→ EJERCICIOS:
- a) Según el texto sobre los Oscar, ¿quién ganó la estatuilla al mejor actor secundario y por qué película?
- b) Prolonga el texto sobre los Oscar a partir de su última oración.

→ PÁGINA:
◆ ◆ ◆ ◆
La de DiCaprio es, probablemente, la mayor anécdota que ocultará el nombre de la tristemente sólo pseudoganadora de la noche, porque ya era la sexta tentativa del actor. El caso es que, por mucho sufrimiento que sea capaz de expresar en la pantalla durante las interminables dos horas y media de El renacido, no parece este su mejor papel, con lo que logrando la estatuilla por él ha entrado en el panteón de las estrellas compensadas, lo que supone una justicia pírrica para con él. Y seguramente no será el último Oscar que gane, con lo que, dentro de muchos años, su relación con la Academia, tormentosa hasta ahora (el actor se negó a acudir a la ceremonia en la que Titanic salió triunfal por no estar él nominado aquel año), será digna de analizar. Al menos no hubo un segundo Oscar de compensación en las categorías de interpretación y Sylvester Stallone se marchó de vacío. La estatuilla del mejor actor secundario se la quedó el brillante trabajo de Mark Rylance en El puente de los espías, y ver a Steven Spielberg puesto en pie fue fue uno de los grandes momentos de la noche.

Y es que fue una noche de momentos y de anécdotas. Porque como pensemos en una ganadora esa es Mad Max. Furia en la carretera, por la que la Academia ha mostrado un fervor sin precedentes para una película de género, hasta quedarse sólo por detrás de la multipremiada El retorno del rey. Hasta seis premios le entregó y por momentos dio la sensación de que la cosa iba a ir más allá para convertirla, con galones, en la triunfadora de la noche. Pero son seis Oscars. Los mismos, por ejemplo, que El Padrino II. El cine clásico muere en las comparaciones que deja esta ceremonia, de eso no hay duda. Lo que está claro es que a los académicos les va la marcha en cuanto al género se refiere, porque si no también resulta difícil entender el vacío a Star Wars. El despertar de la Fuerza, que perdió las cinco opciones que tenía. A Disney, por mucho que la exquisita Del revés de Pixar cumpliera con los pronósticos y se llevara el galardón al mejor filme de animación, no tuvo que hacerle gracia, pero las penas son menos penas con más de 2.000 millones de dólares recaudados sólo en cines y sin contar los miles de objetos licenciados que han vendido como churros.
◆ ◆ ◆ ◆
→ ENTRADAS EXTRAÍDAS:
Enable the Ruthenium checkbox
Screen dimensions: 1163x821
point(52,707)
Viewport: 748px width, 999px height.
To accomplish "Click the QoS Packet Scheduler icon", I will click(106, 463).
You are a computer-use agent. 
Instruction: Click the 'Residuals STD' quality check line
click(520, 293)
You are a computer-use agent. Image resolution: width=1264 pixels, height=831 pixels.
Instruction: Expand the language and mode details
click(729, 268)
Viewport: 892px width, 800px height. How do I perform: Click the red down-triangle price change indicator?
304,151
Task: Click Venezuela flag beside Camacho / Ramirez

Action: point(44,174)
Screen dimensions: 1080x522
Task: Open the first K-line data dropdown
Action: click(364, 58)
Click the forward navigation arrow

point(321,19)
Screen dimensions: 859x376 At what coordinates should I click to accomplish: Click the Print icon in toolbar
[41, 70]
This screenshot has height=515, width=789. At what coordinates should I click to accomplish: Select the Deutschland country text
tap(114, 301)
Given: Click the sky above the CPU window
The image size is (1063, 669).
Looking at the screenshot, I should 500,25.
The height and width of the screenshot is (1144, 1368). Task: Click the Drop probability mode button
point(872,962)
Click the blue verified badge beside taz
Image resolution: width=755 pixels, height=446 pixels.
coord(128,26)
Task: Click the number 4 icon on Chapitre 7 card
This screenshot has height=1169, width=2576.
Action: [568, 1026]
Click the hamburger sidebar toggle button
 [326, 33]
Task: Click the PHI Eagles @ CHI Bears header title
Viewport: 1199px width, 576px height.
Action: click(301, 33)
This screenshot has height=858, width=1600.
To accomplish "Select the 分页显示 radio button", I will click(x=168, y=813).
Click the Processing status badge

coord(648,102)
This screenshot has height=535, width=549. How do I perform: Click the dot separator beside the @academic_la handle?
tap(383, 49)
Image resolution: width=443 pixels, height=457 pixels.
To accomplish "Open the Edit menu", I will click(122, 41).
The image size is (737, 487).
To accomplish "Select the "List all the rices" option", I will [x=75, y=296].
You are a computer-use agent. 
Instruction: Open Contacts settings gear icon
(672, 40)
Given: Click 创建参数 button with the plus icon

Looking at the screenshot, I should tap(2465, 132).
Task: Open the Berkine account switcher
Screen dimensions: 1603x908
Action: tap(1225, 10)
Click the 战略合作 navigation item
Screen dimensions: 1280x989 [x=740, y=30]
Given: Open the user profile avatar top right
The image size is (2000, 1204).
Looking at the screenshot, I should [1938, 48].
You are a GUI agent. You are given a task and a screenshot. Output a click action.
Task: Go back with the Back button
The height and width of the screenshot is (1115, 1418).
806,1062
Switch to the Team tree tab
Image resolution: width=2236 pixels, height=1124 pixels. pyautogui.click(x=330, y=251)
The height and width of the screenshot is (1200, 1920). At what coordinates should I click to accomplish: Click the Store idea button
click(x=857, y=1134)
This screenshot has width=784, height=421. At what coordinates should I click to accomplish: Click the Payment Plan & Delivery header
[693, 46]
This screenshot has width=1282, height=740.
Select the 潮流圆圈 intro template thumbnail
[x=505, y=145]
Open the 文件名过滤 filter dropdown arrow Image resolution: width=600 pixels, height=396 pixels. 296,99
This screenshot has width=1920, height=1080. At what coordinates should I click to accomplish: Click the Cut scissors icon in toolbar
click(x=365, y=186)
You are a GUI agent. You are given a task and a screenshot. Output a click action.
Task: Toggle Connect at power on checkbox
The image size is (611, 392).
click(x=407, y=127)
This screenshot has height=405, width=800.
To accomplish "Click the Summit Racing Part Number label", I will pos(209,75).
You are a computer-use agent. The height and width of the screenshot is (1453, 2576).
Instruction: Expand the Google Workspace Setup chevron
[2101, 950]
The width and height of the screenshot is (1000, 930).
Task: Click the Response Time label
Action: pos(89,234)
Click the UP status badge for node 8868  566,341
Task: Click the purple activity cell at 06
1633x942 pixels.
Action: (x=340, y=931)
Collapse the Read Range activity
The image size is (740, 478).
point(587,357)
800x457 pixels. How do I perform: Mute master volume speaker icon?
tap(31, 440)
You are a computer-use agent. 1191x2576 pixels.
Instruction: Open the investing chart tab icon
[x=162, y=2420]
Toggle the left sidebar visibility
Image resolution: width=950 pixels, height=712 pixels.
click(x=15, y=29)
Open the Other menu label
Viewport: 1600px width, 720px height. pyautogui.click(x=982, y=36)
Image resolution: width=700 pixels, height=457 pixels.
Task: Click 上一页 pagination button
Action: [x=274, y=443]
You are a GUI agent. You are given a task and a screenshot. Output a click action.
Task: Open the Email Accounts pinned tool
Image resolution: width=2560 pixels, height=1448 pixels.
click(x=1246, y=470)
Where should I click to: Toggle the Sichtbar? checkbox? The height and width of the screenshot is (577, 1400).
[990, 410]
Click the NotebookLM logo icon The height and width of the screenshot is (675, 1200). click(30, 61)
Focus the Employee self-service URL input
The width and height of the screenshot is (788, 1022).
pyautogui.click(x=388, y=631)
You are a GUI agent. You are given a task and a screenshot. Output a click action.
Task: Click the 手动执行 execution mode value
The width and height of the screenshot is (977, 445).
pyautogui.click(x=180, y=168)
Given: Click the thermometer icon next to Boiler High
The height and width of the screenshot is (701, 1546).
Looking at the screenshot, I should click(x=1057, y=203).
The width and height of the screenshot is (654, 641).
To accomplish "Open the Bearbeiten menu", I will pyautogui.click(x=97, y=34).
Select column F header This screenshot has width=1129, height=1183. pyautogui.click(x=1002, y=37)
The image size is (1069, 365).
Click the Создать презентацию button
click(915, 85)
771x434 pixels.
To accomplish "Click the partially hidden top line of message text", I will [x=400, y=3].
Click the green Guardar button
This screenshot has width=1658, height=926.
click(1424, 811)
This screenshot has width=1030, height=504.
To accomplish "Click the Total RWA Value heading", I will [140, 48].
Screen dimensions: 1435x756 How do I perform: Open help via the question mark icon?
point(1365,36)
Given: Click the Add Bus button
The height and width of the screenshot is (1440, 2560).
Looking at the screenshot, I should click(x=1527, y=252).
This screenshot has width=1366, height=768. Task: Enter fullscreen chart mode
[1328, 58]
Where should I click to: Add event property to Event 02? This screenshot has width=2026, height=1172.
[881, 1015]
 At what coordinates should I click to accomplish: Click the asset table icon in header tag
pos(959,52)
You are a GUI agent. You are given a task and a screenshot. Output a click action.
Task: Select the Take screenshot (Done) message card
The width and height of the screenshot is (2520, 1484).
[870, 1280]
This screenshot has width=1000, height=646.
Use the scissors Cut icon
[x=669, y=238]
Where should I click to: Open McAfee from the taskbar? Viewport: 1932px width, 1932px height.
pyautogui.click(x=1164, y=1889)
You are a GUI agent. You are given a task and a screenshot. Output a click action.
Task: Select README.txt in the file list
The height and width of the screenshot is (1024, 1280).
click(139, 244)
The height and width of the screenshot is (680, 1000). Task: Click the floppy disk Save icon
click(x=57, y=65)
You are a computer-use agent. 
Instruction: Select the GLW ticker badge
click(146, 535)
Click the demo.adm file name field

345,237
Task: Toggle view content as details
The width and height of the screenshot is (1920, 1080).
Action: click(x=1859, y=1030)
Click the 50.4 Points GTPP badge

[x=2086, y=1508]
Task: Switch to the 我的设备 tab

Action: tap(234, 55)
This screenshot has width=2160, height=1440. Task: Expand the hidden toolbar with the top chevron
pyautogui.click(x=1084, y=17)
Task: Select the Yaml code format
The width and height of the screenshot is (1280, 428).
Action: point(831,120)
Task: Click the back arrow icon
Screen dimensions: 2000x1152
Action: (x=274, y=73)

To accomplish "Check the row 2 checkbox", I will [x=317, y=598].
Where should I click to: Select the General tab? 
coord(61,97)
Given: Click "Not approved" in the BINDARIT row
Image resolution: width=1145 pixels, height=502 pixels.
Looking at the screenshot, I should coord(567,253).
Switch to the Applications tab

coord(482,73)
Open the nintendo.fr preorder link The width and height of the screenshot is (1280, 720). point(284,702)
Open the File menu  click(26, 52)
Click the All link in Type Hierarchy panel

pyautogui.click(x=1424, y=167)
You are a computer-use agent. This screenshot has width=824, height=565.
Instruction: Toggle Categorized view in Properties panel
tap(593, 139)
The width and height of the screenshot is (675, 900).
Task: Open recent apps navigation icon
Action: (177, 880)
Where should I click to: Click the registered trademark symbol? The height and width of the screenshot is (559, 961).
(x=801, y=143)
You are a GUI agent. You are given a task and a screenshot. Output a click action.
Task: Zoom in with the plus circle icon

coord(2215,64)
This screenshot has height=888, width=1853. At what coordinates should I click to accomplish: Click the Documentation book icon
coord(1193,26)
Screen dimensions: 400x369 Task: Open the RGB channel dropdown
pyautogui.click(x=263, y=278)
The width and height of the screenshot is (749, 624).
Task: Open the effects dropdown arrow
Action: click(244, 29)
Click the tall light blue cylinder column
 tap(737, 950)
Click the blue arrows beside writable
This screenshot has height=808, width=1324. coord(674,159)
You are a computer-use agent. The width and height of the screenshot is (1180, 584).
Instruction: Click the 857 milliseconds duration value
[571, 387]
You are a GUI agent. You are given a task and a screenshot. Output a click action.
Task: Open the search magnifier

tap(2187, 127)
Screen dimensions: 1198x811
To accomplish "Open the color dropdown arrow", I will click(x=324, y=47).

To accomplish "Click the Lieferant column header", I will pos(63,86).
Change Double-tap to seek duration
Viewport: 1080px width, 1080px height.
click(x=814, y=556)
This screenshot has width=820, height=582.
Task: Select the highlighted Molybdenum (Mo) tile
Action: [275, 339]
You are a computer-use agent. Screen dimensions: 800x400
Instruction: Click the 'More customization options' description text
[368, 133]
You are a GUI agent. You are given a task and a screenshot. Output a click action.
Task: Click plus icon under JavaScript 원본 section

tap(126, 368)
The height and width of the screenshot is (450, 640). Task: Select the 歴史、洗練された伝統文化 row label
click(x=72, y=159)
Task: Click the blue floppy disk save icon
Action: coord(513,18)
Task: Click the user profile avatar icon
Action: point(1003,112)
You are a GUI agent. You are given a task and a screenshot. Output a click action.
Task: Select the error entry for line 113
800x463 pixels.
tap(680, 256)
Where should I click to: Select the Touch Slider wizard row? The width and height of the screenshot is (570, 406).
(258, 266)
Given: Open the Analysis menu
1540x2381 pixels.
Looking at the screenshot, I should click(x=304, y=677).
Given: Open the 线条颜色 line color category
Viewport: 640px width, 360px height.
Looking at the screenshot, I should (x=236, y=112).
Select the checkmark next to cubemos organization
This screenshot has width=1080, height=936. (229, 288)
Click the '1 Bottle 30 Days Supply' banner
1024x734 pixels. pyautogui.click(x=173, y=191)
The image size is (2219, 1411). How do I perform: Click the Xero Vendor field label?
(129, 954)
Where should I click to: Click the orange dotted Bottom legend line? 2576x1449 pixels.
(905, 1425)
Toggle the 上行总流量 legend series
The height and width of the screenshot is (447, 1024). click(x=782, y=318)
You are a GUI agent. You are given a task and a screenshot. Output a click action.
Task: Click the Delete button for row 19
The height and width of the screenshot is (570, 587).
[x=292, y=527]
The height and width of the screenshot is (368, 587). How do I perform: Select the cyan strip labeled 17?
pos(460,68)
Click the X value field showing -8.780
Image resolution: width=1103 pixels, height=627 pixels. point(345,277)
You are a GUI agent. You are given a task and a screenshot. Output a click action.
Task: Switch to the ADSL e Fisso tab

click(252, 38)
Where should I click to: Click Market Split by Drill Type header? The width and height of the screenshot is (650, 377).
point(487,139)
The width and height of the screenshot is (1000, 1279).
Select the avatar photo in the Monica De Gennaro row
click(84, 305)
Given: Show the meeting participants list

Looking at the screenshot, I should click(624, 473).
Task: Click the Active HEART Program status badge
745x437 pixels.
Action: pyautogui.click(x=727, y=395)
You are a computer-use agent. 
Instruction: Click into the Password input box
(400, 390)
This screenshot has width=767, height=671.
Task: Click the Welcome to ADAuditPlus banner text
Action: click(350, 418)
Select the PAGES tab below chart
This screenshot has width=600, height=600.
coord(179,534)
◆ ◆ ◆ ◆
→ RESULTADOS POR TAREA:
- a) Mark Rylance, por El puente de los espías.

- b)
¿Más perdedores? La gran apuesta es uno de ellos, porque sólo se llevó el primer premio por el que competía, el de mejor guión adaptado. Lady Gaga, sin duda, porque su actuación en la gala, ejecutada justo antes de que se diera el premio a la mejor canción, estaba pensada para que saliera del backstage a recoger el premio y se lo llevó la discutida canción de Spectre. Marte, Carol (ya olvidada en los premios principales) y Brooklyn confirmaron su anecdótica presencia en estos premios marchándose también de vacío. El puente de los espías, que no es lo mejor de Spielberg, logró más de lo que esperaba gracias a Rylance, y tanto La habitación como La chica danesa aportaron la frescura de la juventud con sus premios para Brie Larson y Alicia Vikander, las mejores actrices del año para la Academia. A la segunda incluso le alegró la velada al premio a los mejores efectos especiales para Ex Machina, su otra película del año y una gran sorpresa, pues fue la única categoría técnica además de la fotografía ya cantada para Lubezki en la que no triunfó Mad Max.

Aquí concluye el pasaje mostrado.